Input for this task
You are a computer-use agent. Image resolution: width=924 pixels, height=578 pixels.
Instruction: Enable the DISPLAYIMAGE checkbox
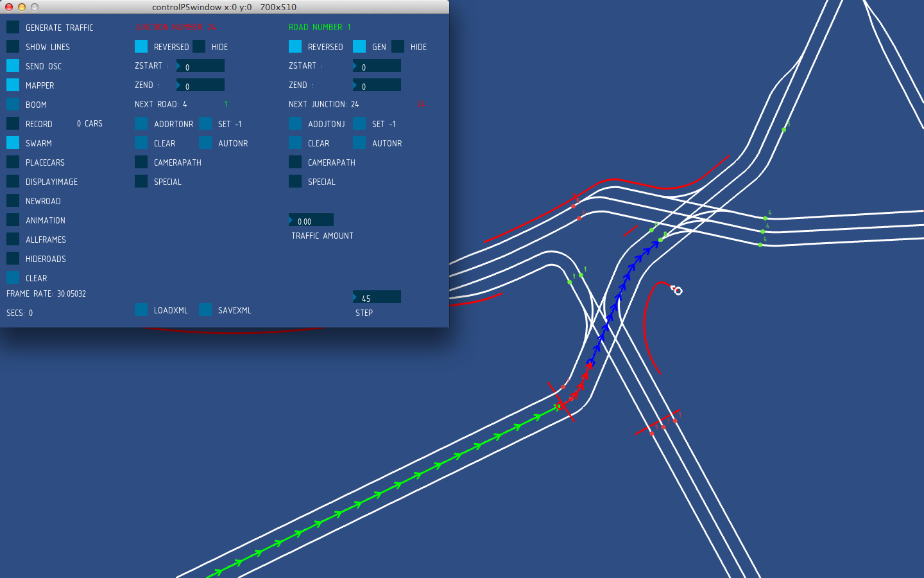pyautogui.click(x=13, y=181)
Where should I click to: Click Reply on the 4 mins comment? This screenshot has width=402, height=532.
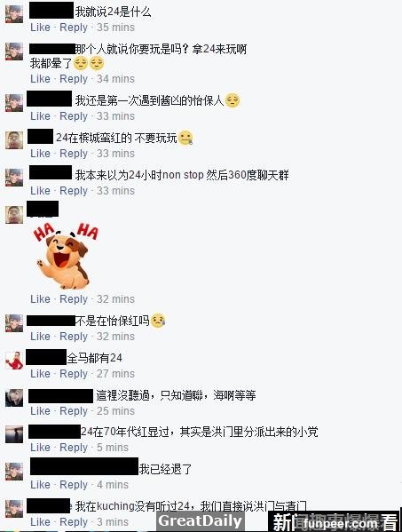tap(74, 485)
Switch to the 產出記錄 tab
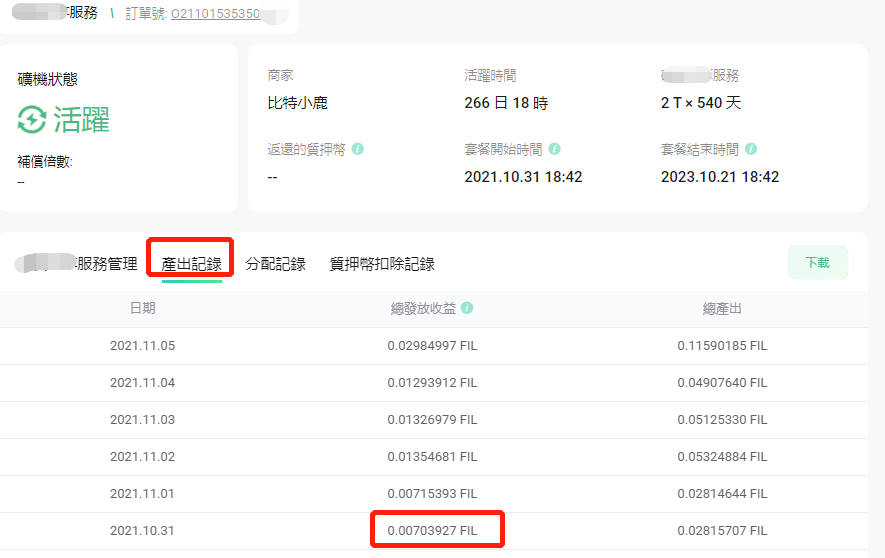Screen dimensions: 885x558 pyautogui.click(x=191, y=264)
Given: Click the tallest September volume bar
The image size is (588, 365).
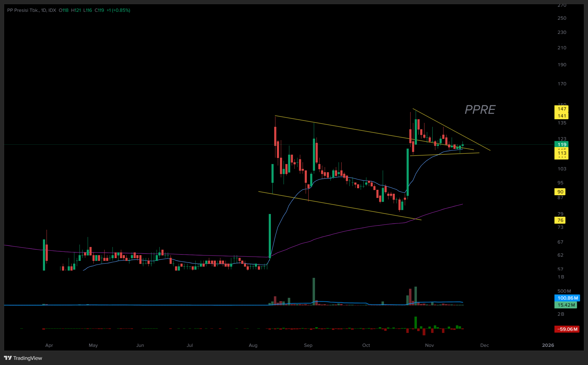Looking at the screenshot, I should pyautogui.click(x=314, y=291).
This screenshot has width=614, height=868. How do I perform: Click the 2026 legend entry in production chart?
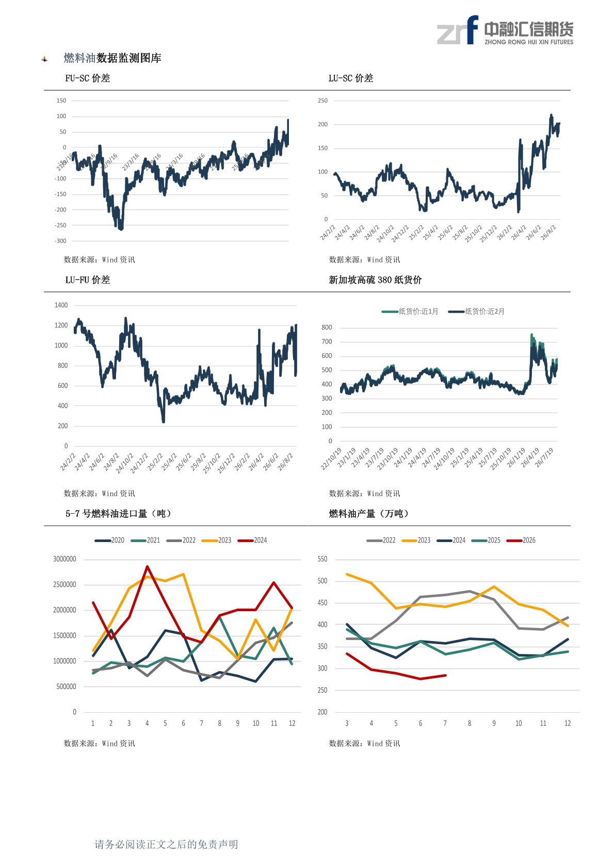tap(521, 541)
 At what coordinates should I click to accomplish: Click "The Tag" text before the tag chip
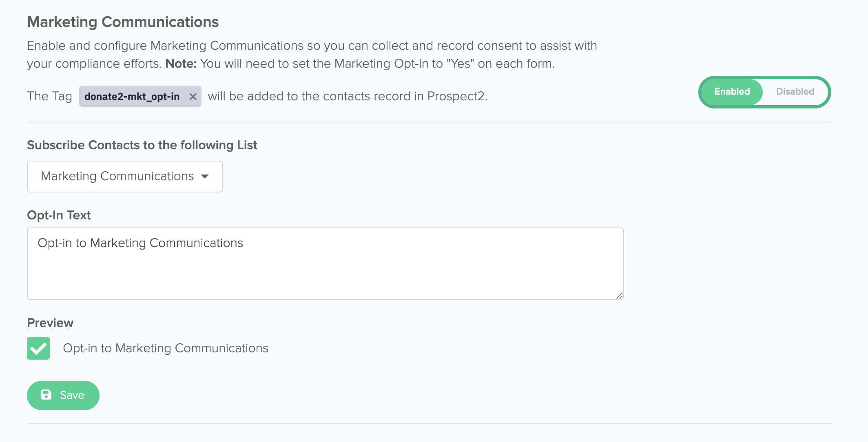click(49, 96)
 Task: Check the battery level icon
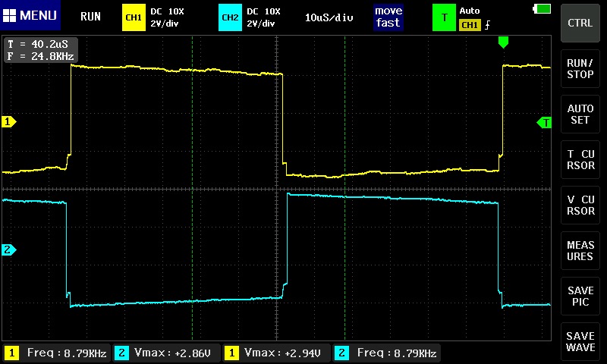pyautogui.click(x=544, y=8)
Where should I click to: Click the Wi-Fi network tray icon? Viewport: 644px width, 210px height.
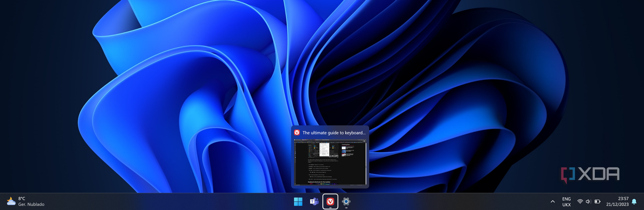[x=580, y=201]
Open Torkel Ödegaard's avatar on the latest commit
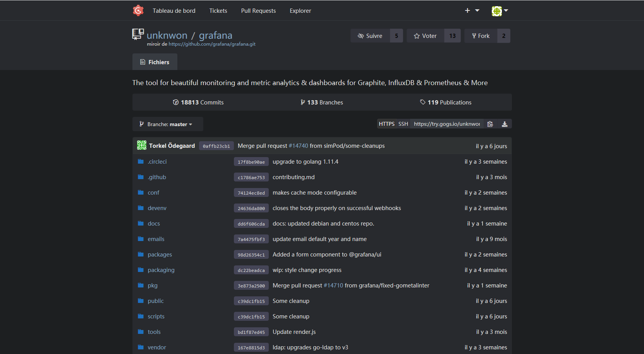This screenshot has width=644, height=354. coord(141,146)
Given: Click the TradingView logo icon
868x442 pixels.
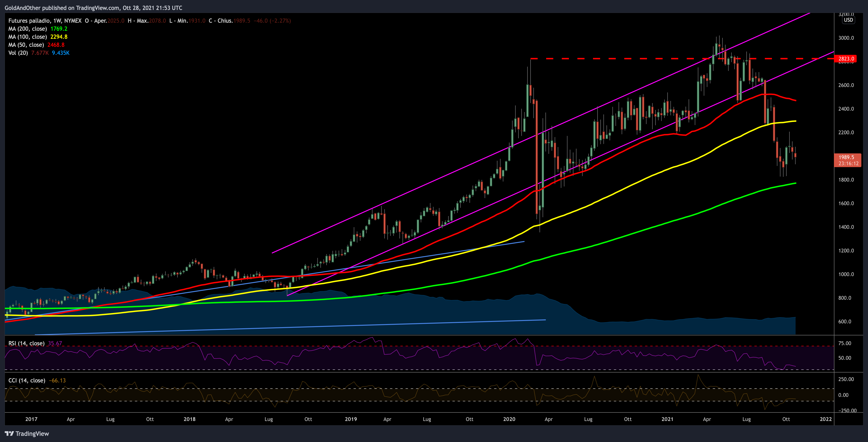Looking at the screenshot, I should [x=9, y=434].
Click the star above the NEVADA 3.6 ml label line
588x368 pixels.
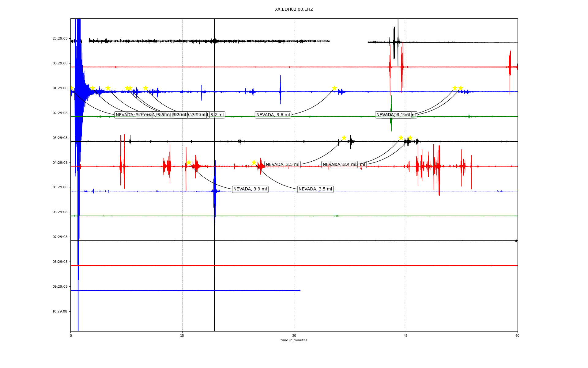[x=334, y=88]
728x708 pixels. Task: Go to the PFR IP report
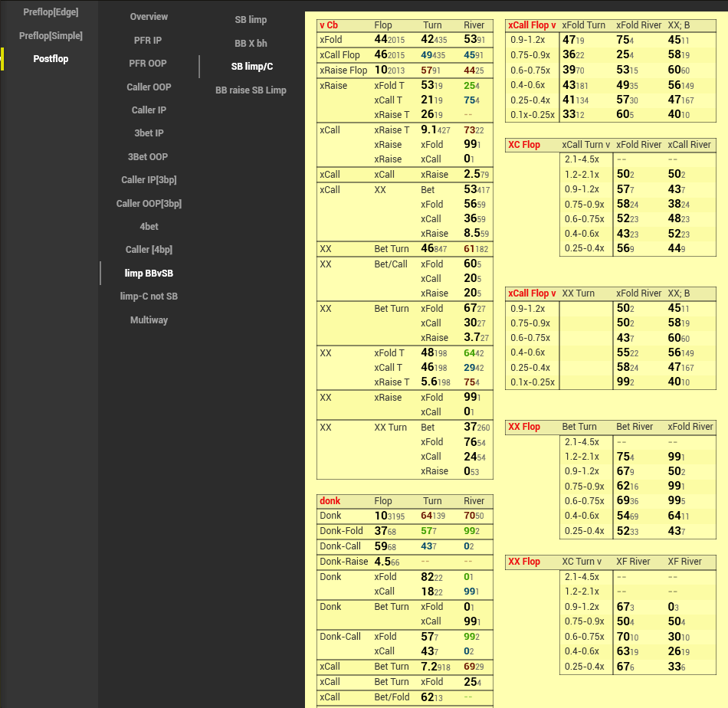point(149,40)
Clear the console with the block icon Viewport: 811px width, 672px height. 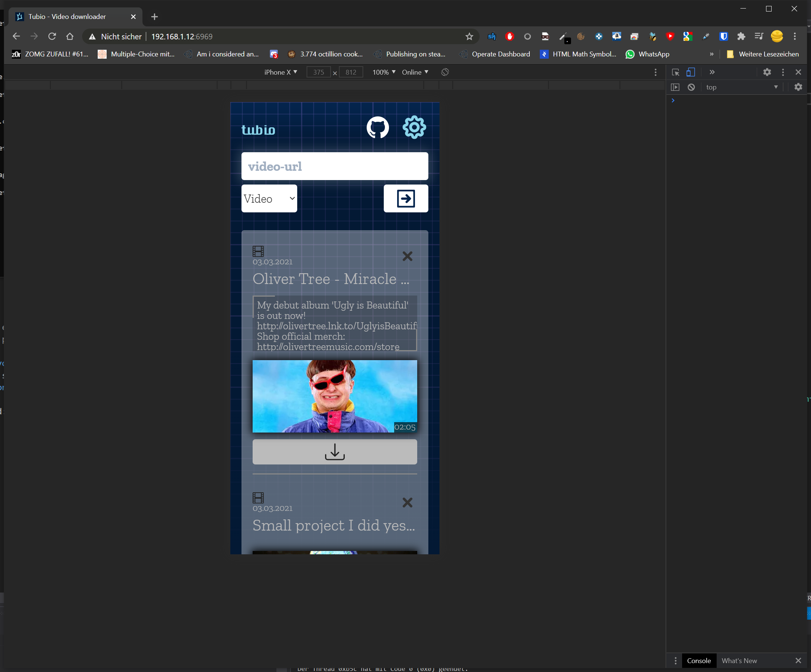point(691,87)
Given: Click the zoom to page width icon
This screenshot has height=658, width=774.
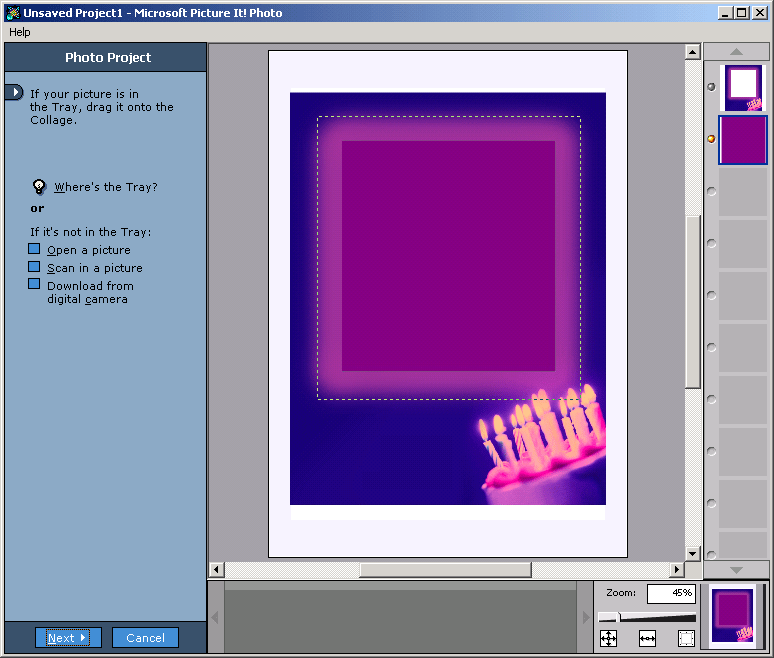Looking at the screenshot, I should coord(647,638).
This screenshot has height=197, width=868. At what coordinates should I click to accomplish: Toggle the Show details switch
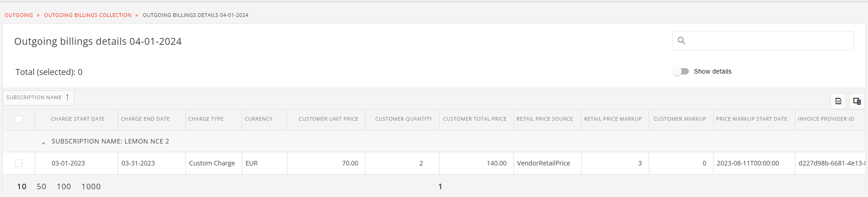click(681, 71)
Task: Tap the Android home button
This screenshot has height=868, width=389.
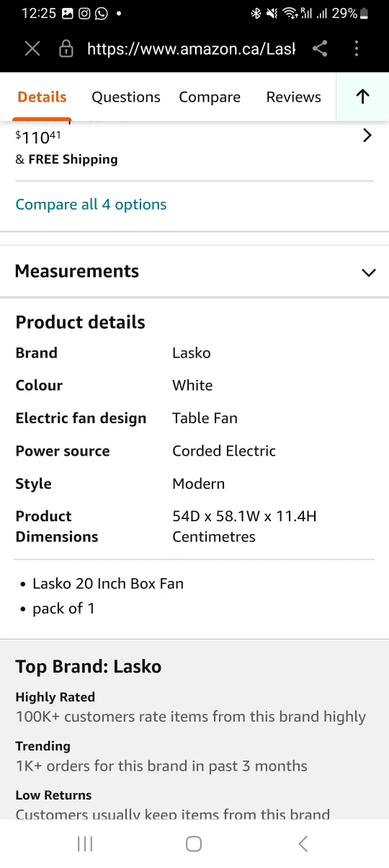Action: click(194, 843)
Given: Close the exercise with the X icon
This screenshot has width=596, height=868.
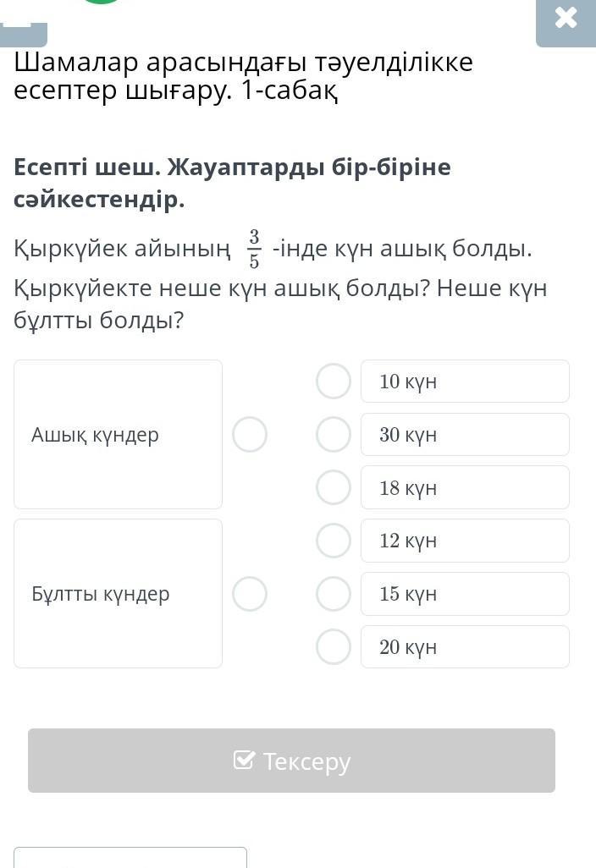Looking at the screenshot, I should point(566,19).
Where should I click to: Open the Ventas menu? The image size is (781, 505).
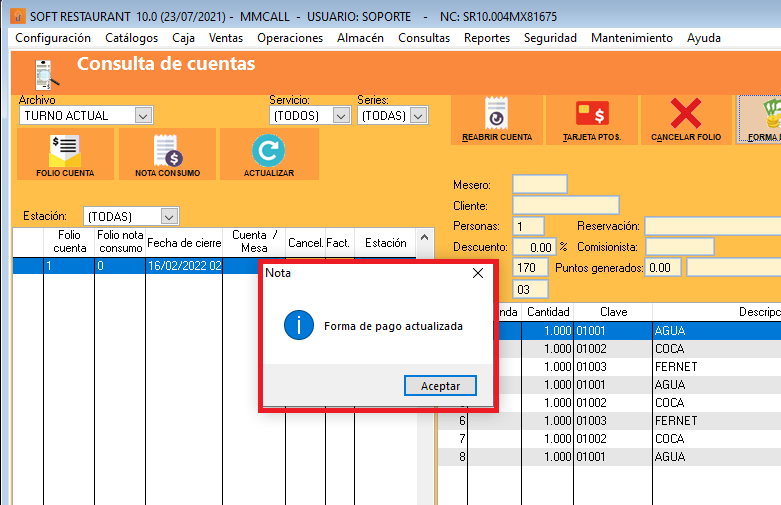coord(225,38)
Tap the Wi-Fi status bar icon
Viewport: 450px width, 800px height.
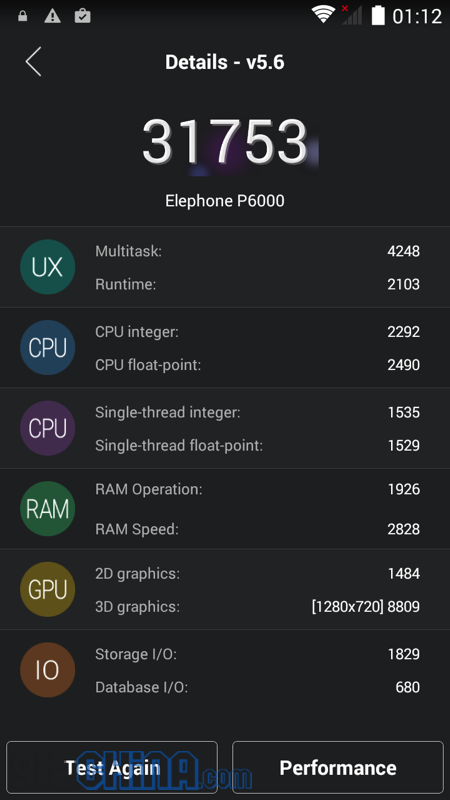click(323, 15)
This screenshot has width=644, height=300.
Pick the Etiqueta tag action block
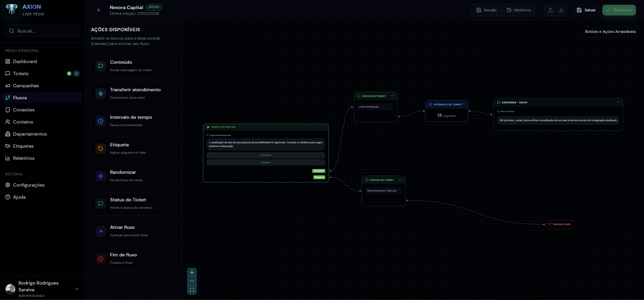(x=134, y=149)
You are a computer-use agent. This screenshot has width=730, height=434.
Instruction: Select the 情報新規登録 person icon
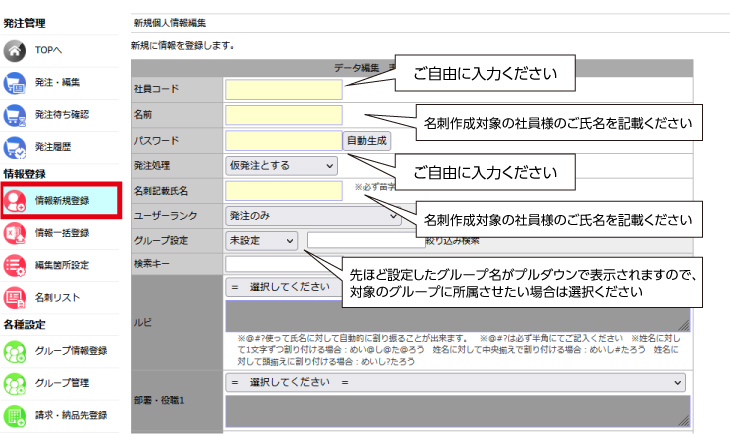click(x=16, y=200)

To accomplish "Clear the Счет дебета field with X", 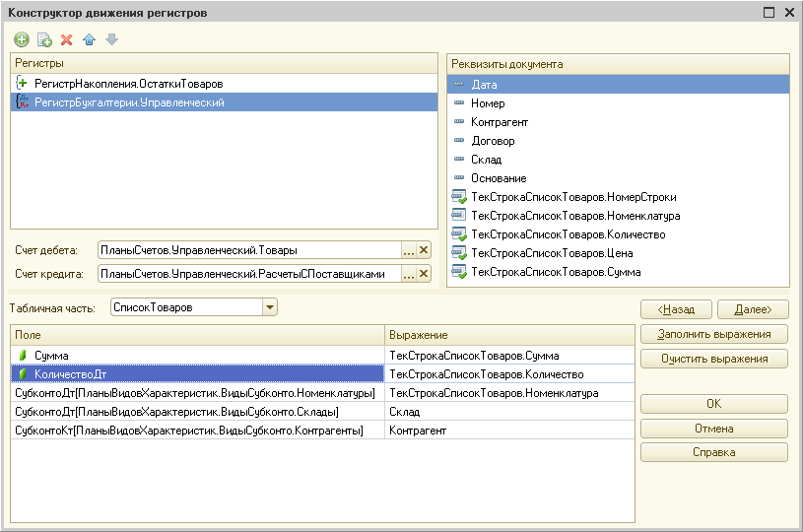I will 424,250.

Stated exercise
Please turn the lines above, starting at the one containing "This screenshot has height=197, width=868." and ending at the one containing "Looking at the screenshot, I should point(566,19).", into a Markdown table with columns headed Row and Line, skipping any blank lines. Leave the pictures out of the table.

Correct output
| Row | Line |
|---|---|
| 1 | This screenshot has height=197, width=868. At what coordinates should I click to accomplish: Toggle the Show details switch |
| 2 | click(681, 71) |
| 3 | Task: Tap the Android home button |
| 4 | This screenshot has height=868, width=389. |
| 5 | Action: click(194, 843) |
| 6 | Given: Close the exercise with the X icon |
| 7 | This screenshot has width=596, height=868. |
| 8 | Looking at the screenshot, I should point(566,19). |